→ Data under study:
::::::::::

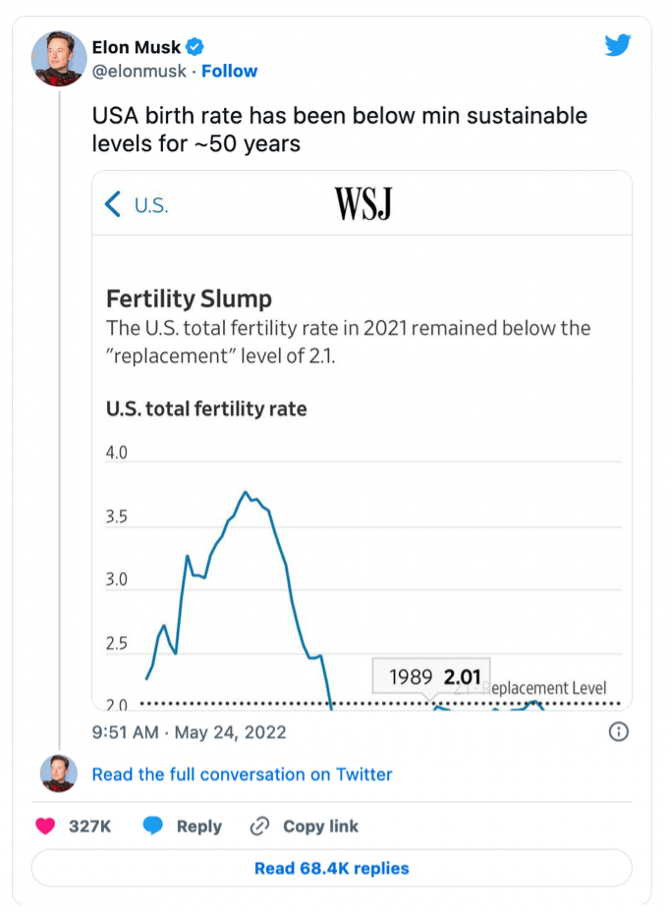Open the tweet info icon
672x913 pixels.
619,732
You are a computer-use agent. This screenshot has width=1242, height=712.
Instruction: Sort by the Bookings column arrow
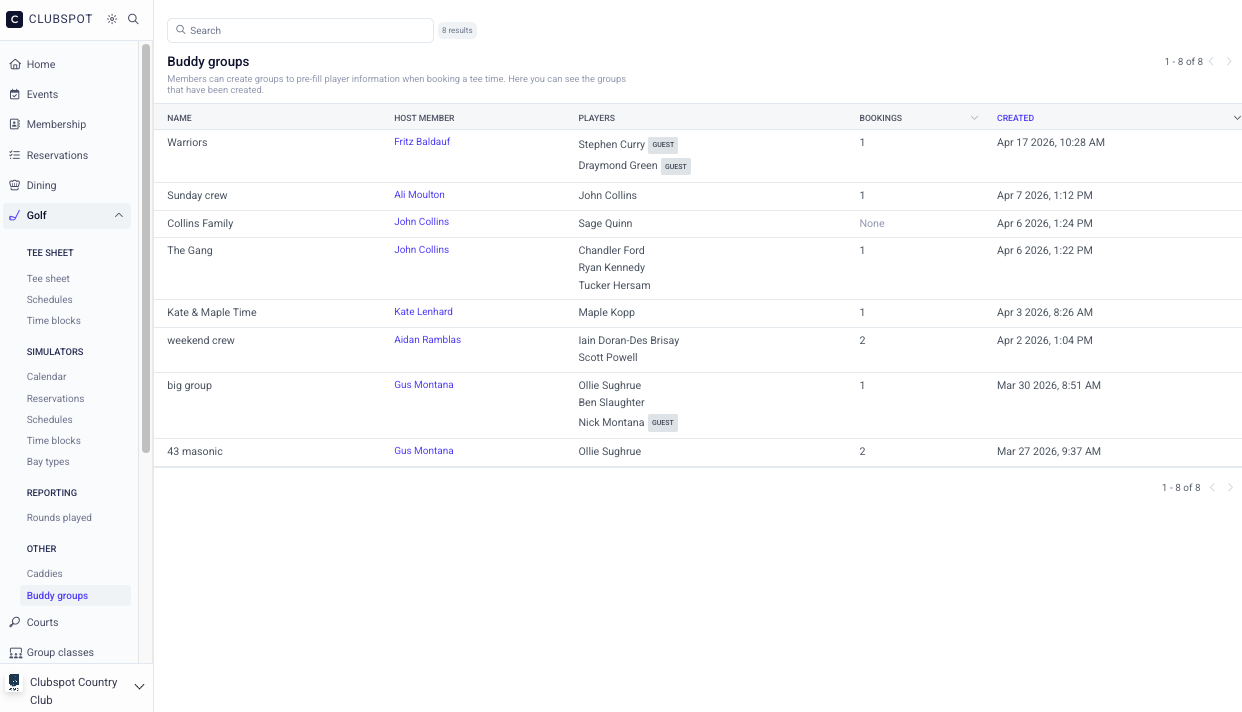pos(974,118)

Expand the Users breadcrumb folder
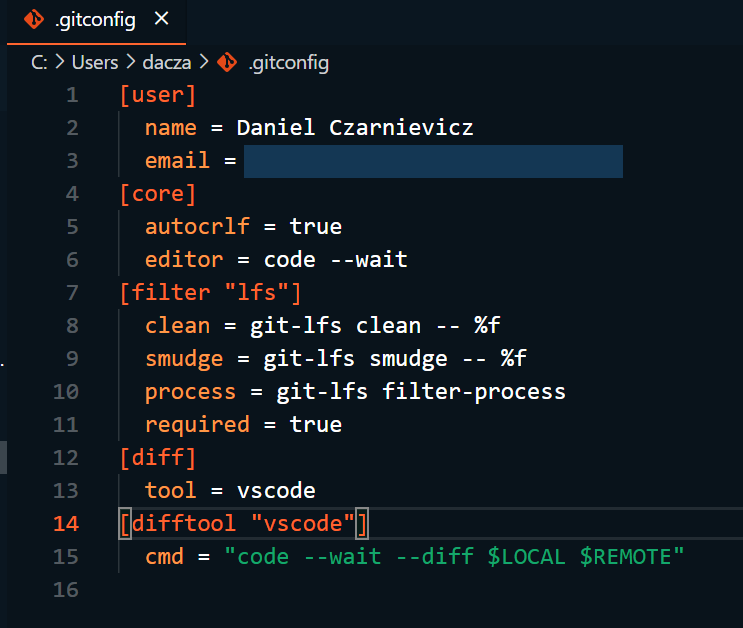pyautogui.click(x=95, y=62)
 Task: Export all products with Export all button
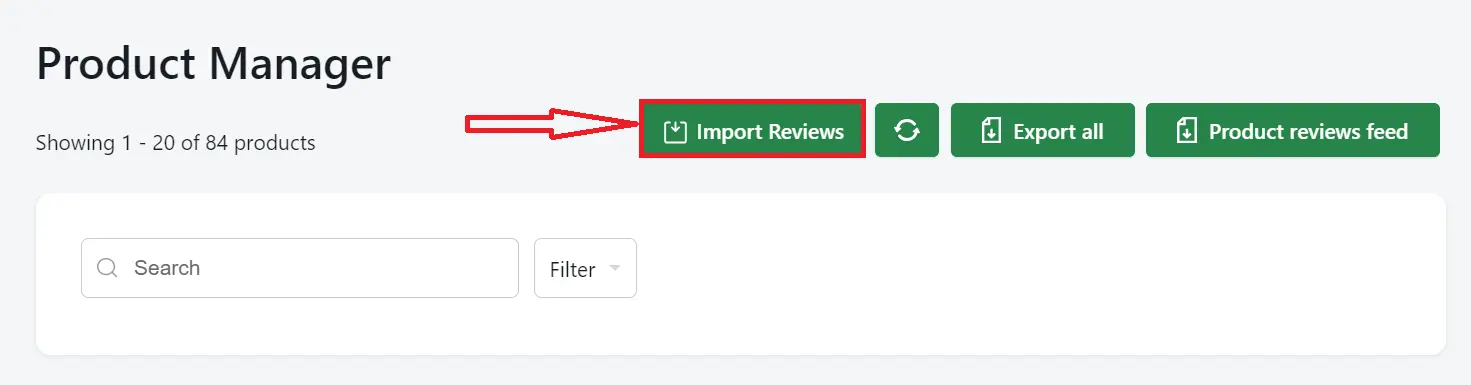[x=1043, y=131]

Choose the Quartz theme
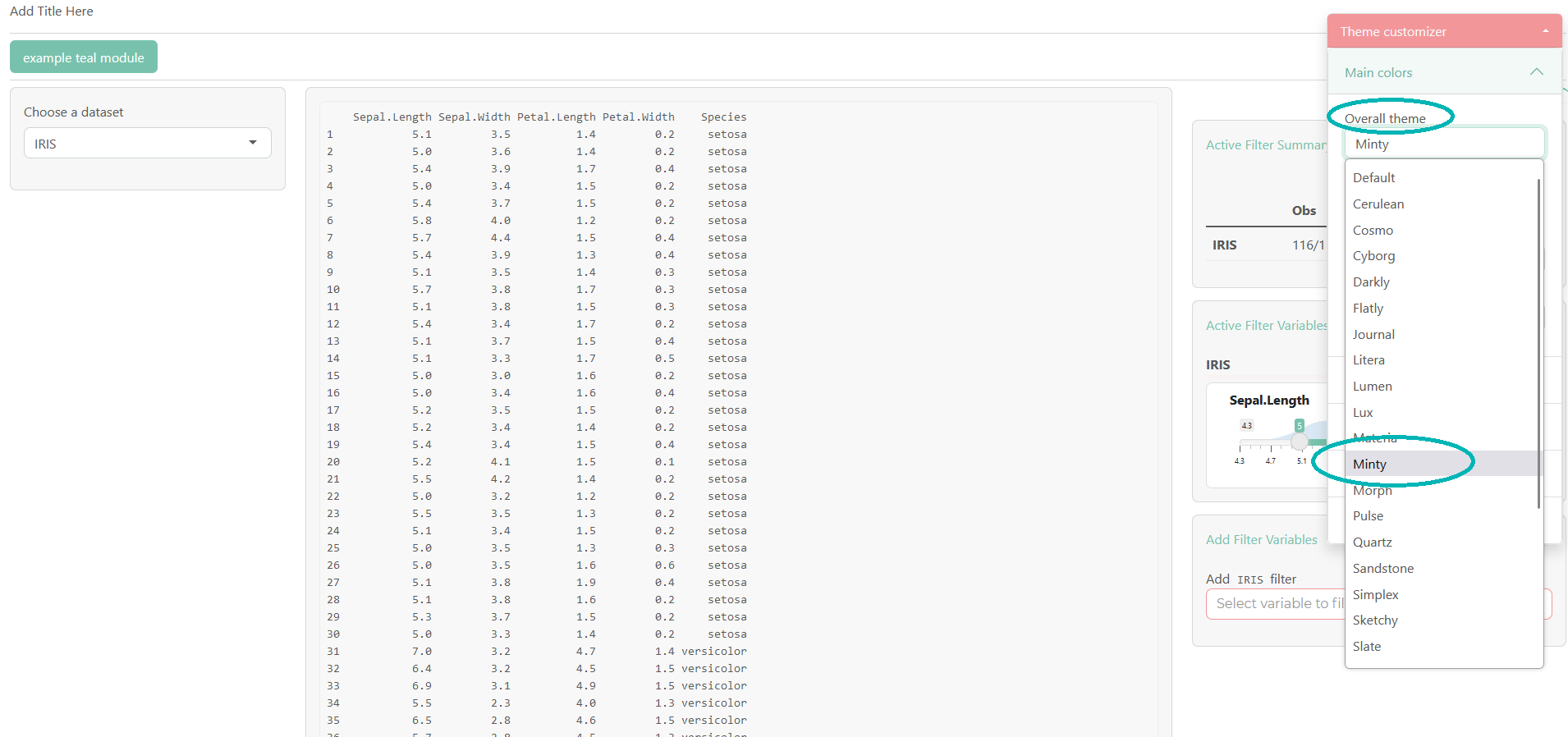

::::::::::

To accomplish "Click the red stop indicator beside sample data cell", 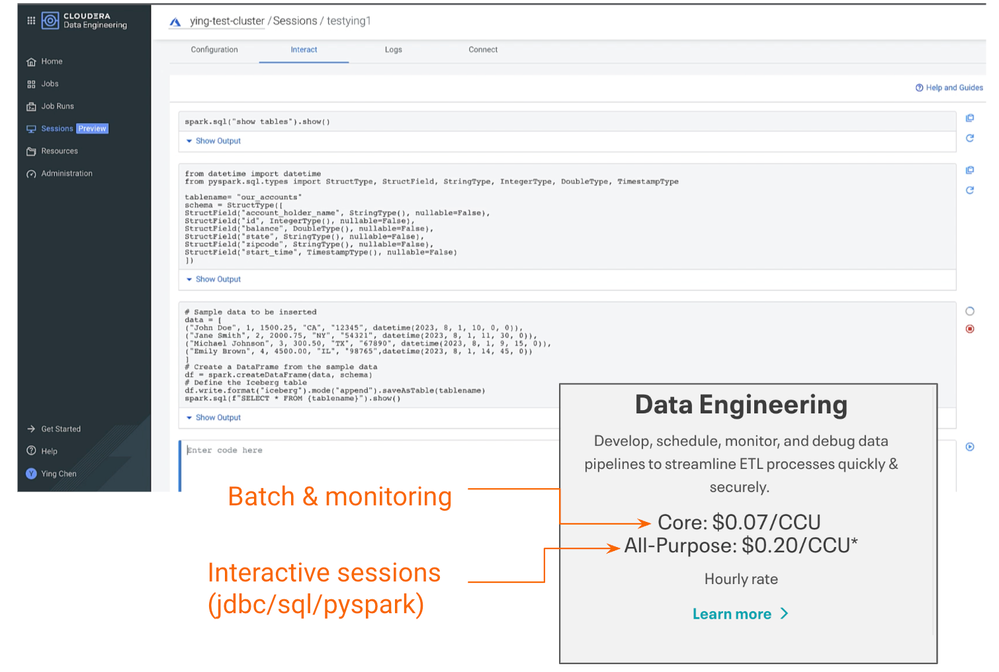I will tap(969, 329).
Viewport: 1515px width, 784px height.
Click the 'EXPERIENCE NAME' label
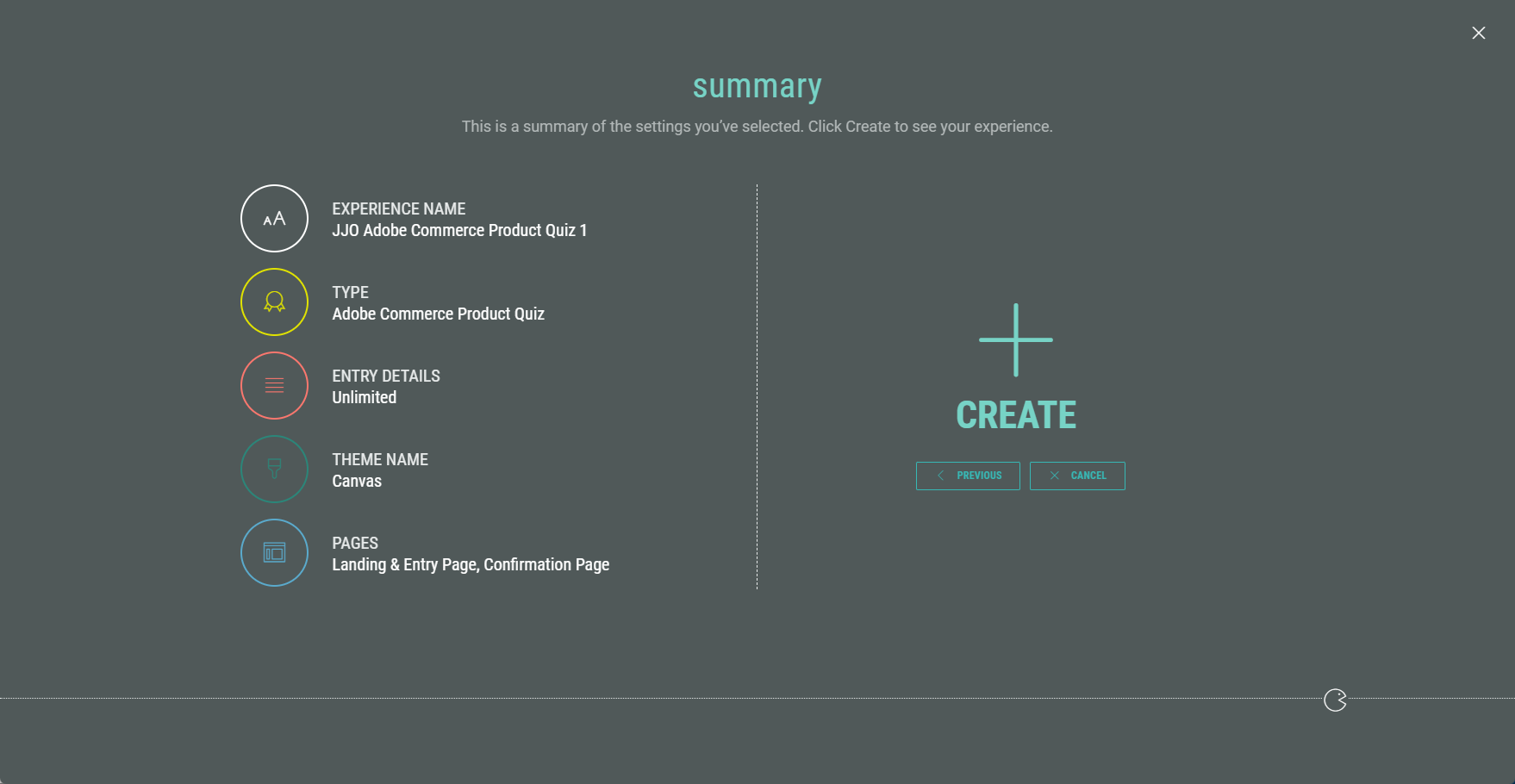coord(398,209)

::::::::::

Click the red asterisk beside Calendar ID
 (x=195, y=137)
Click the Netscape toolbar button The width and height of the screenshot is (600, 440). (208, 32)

::::::::::

→ Exercise objective: When copying from the data above, begin at the line containing "You are a computer-use" and end at the line containing "Choose the Quartz theme"; return those lines exactly and leave all pictures behind.

→ Problem solution:
You are a computer-use agent. This screenshot has width=1242, height=712.
Instruction: Sort by the Bookings column arrow
pos(974,118)

Expand the Users breadcrumb folder
pyautogui.click(x=95, y=62)
 Task: Export all products with Export all button
[x=1043, y=131]

Choose the Quartz theme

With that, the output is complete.